__HOW TO COMPLETE THIS TASK__
Give back only the lines in the records below from the one with "Task: Select the 公开竞价 trading method cell" to the one with "This screenshot has width=441, height=375.", both inclusive, word for word.

*** INFORMATION ***

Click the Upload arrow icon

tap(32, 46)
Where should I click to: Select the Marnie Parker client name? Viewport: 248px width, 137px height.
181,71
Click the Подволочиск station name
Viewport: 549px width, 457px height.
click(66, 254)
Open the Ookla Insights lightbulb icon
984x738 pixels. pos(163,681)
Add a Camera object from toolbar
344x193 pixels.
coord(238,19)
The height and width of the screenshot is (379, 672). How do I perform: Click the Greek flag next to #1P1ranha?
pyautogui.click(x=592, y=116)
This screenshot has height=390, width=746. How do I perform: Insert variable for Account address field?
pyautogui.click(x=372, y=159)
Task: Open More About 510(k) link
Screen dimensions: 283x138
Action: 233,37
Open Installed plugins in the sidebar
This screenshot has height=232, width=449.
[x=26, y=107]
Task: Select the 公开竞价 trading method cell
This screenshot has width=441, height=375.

***
*** INFORMATION ***

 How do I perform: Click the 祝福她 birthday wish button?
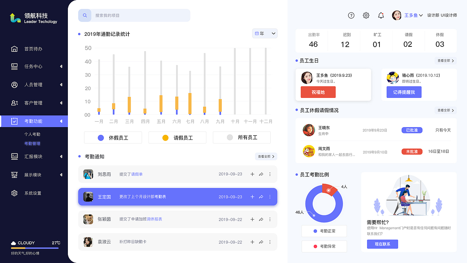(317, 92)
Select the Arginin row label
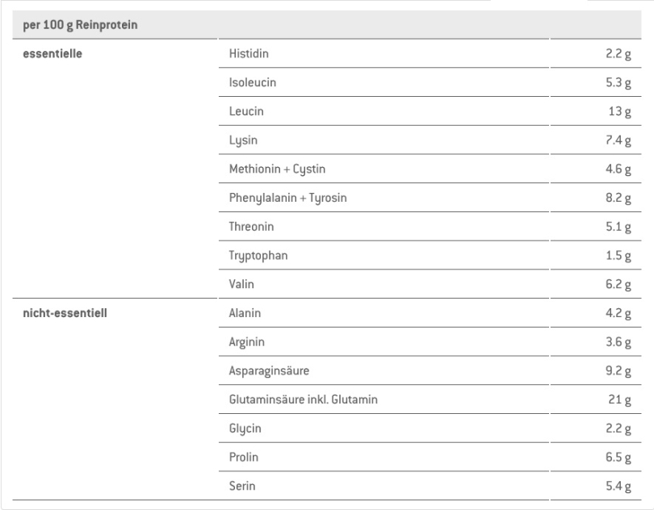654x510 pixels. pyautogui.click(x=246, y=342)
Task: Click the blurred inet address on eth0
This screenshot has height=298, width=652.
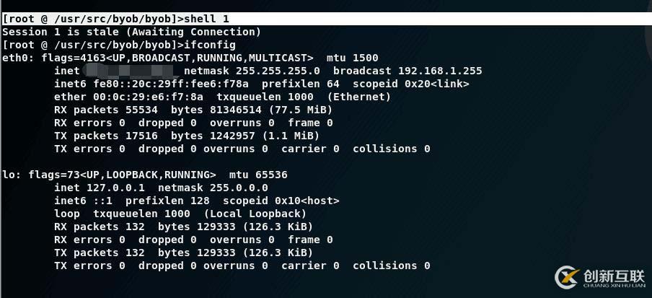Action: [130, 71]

***

__EXERCISE RESPONSE__
Task: Select the 公开竞价 trading method cell
This screenshot has width=441, height=375.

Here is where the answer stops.